Wednesday, October 04, 2006

 

Let a Hundred Flowers Bloom

"Let a hundred flowers bloom, let a hundred schools of thought contend." --Chairman Mao In the communist-like state created by Bushco, one marks turning points by what the press allows to enter the range of public discussion. It is therefore interesting that the NYT has permitted Noam Chomsky to publish a piece stating that Latin America has declared independence. The piece itself doesn't qualify as news: The US is overstretched and can no longer suppress dissent in Latin America. Latin America is groaning under wealth inequality. Elections are happening. Yawn. But for the NYT to publish Chomsky says that a certain amount of reality has penetrated the thought shields guarding the control tower of the American equivalent of the Kremlin. It's now permissible to discuss developments in Latin America outside the Marxist-LeniBushist lens that refuses to accept that the Cold War is over and that, by the way, we won. How long this thaw lasts is anyone's guess. (hat tip to Avedon, of course.
Comments:
FAIR has done studies of Lehrer's guests that show that conservative and governmental sources are vastly overrepresented.

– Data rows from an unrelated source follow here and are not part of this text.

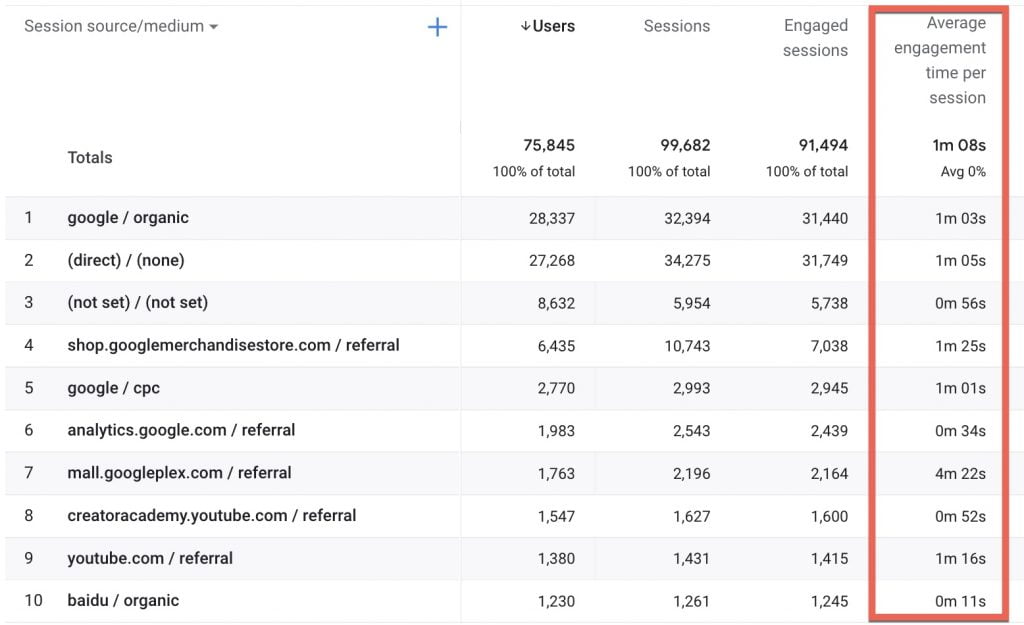The height and width of the screenshot is (625, 1024).
Task: Select the google / organic row
Action: tap(128, 218)
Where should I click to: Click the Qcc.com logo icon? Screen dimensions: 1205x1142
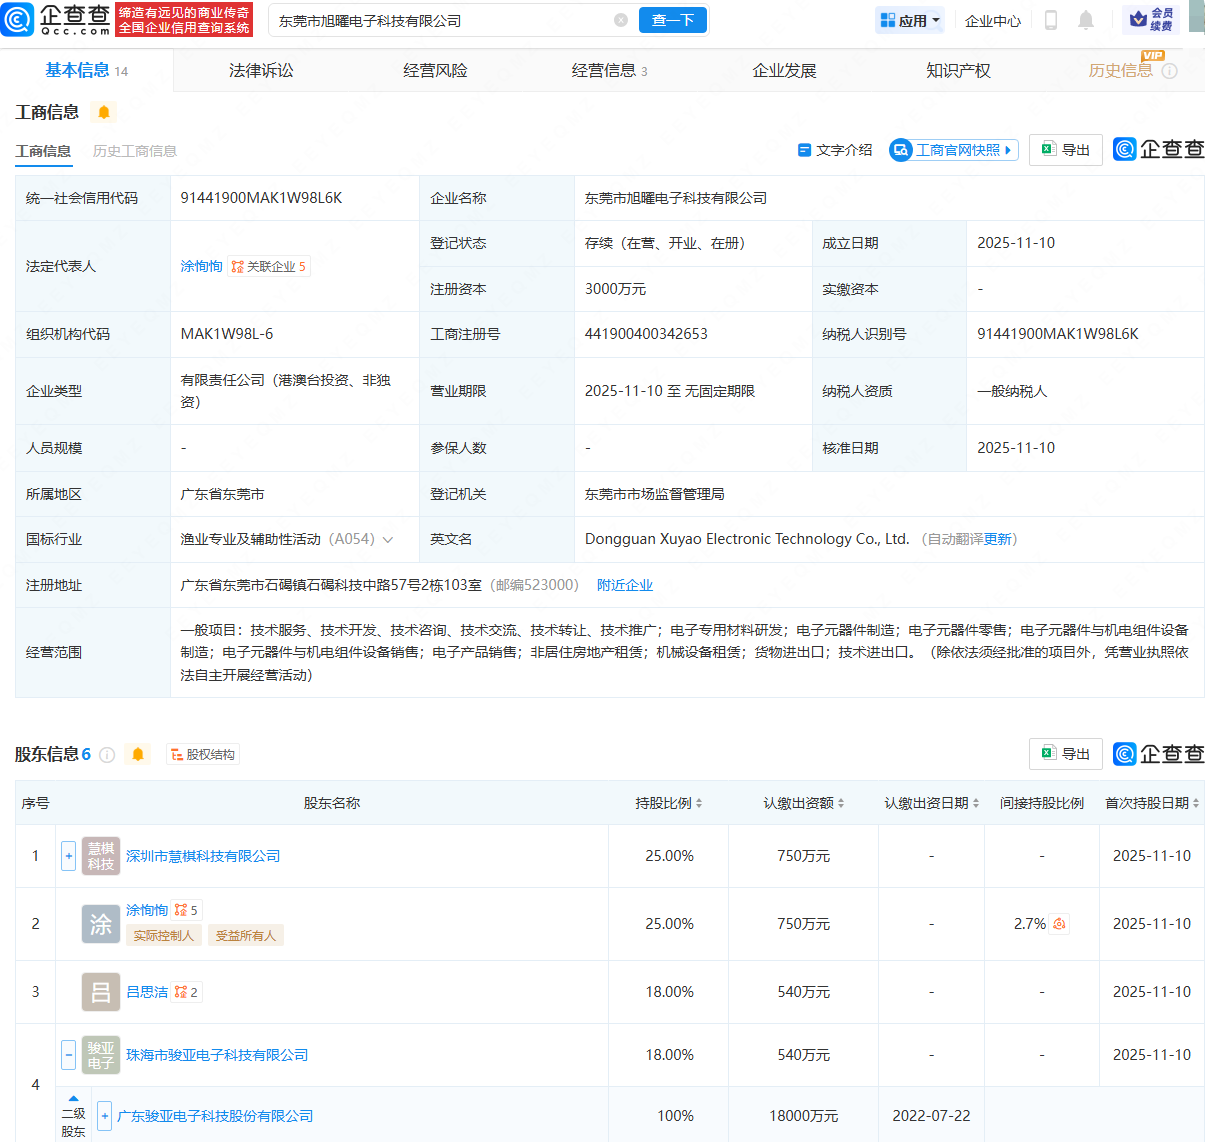(18, 20)
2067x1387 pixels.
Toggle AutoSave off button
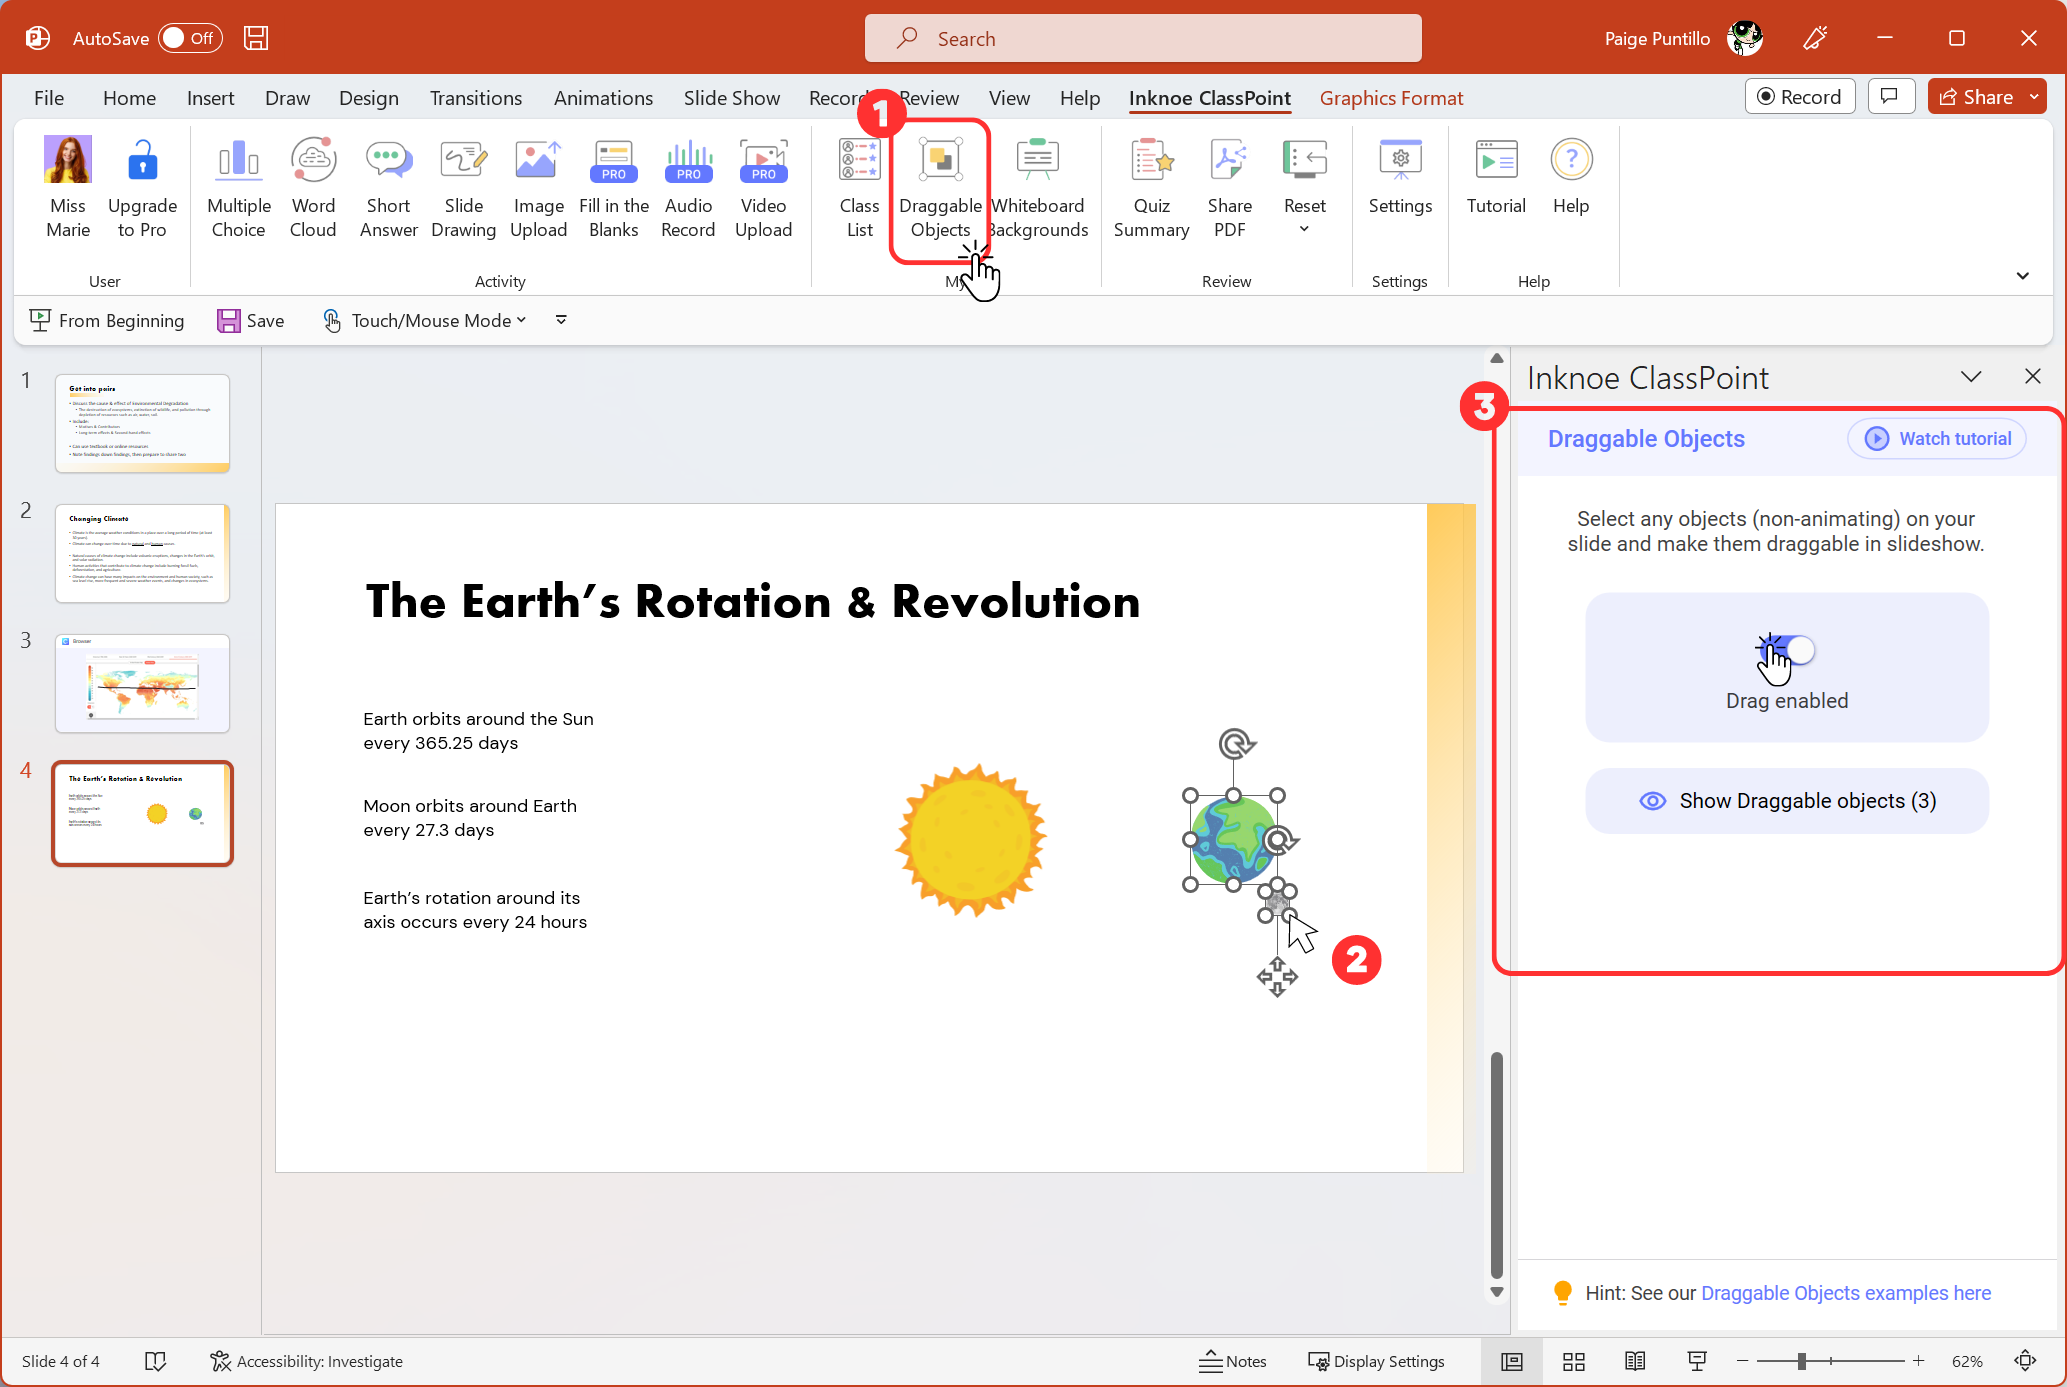189,39
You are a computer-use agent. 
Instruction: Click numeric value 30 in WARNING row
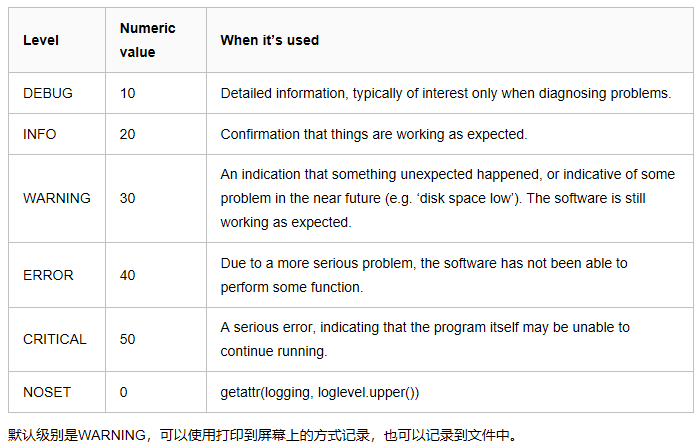pyautogui.click(x=127, y=198)
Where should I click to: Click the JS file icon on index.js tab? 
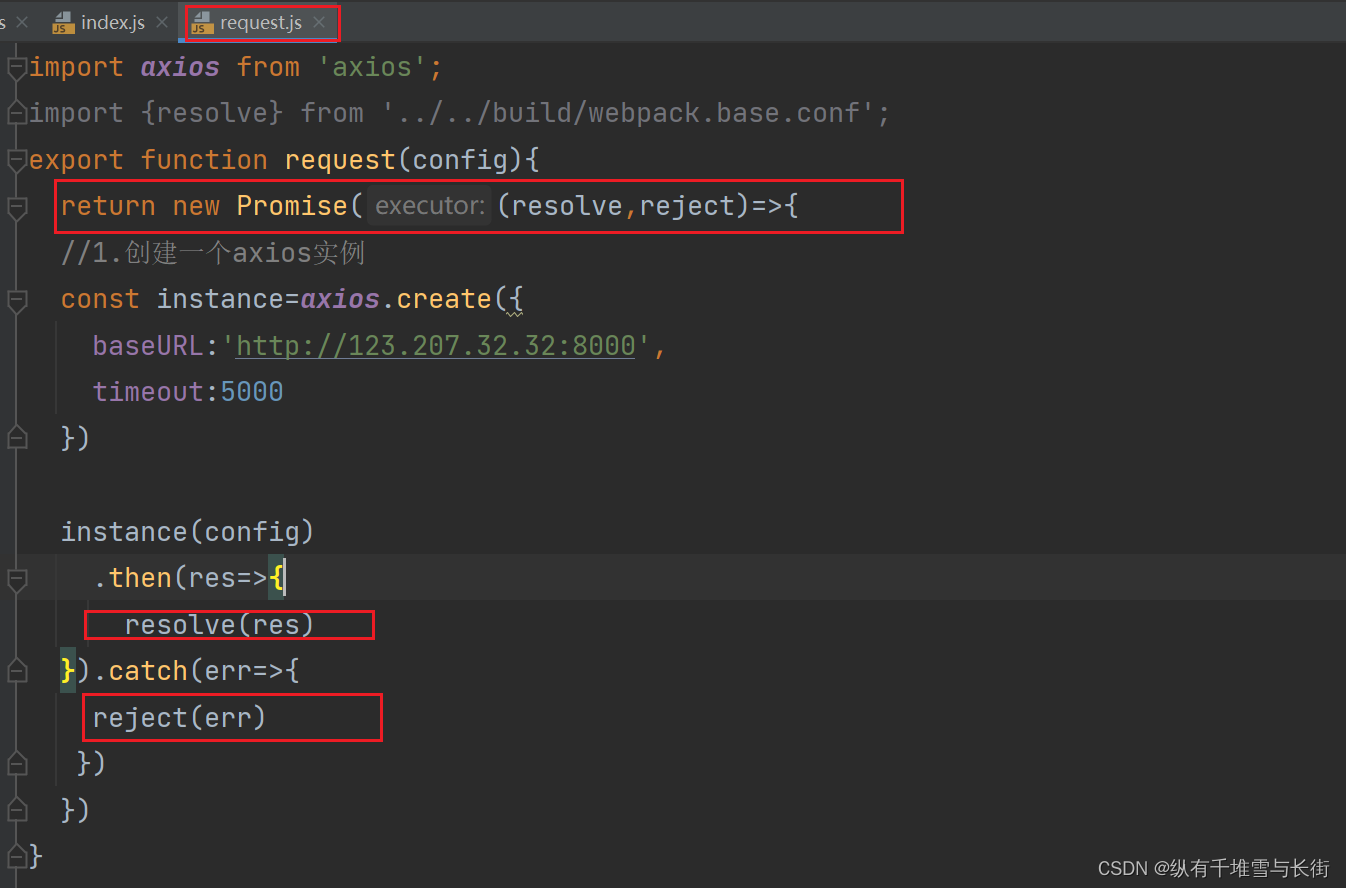click(x=63, y=23)
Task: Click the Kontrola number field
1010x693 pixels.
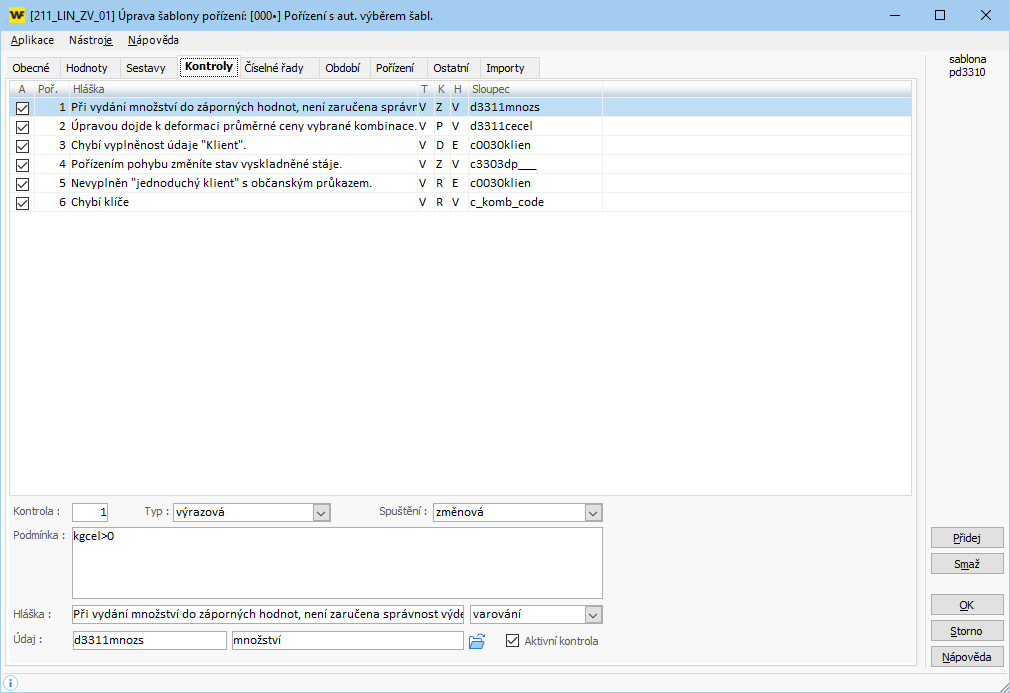Action: [x=90, y=513]
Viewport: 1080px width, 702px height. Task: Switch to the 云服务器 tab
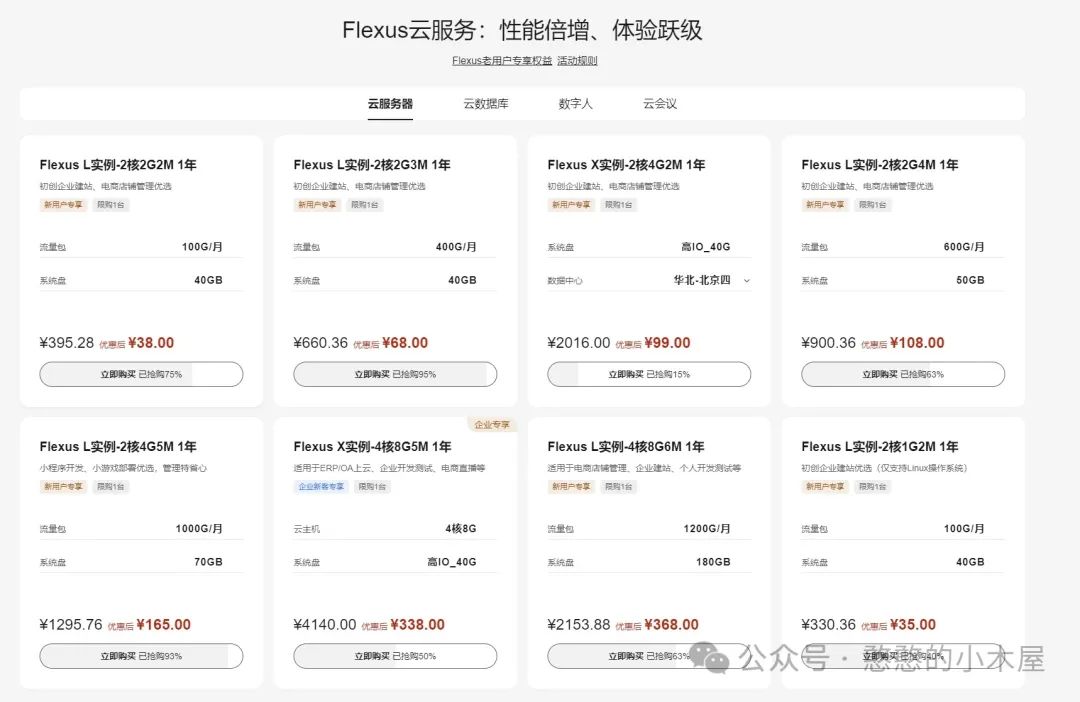pyautogui.click(x=390, y=104)
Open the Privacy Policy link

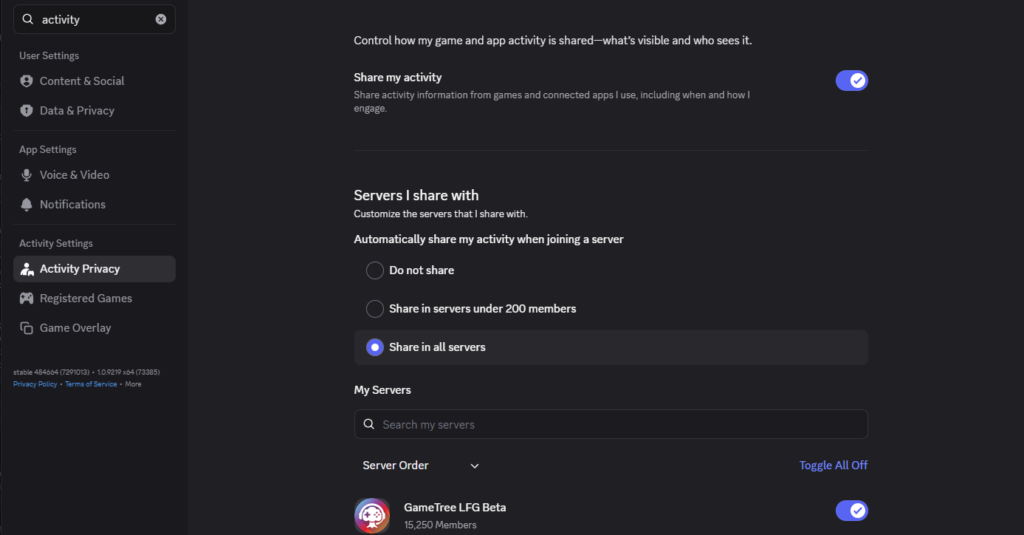click(35, 384)
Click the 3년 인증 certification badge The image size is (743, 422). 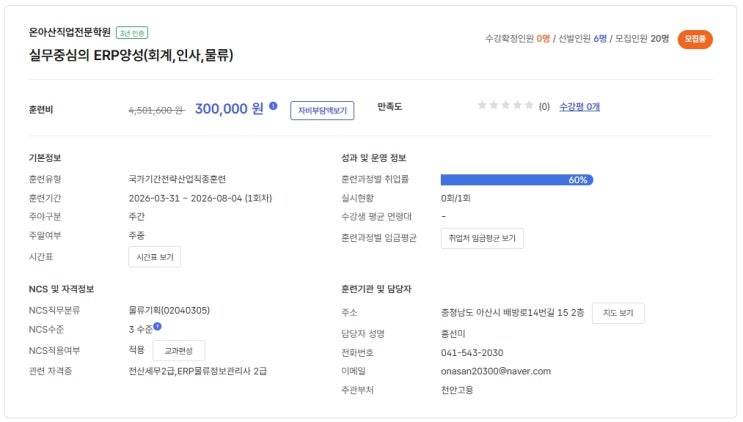click(x=132, y=32)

When people tell me that we have a free press, I ask them, "Where is the union channel? Where is the feminist channel? On which religion channel can I regularly hear mainstream religious broadcasts, as opposed to John Hagee, Pat Robertson, and D. James Kennedy?" Where is the channel for university students? Why do I have to look for ACORN and other community groups on 'community cable,' rather than network news?"

What gets on TV is much more conservative, white, and affluent than America (not to mention a h--l of a lot stupider).

Television shows some country I don't know.
 
There are no popular feminist, communist, unionist, or Chomskyist media outlets because very few people would watch it.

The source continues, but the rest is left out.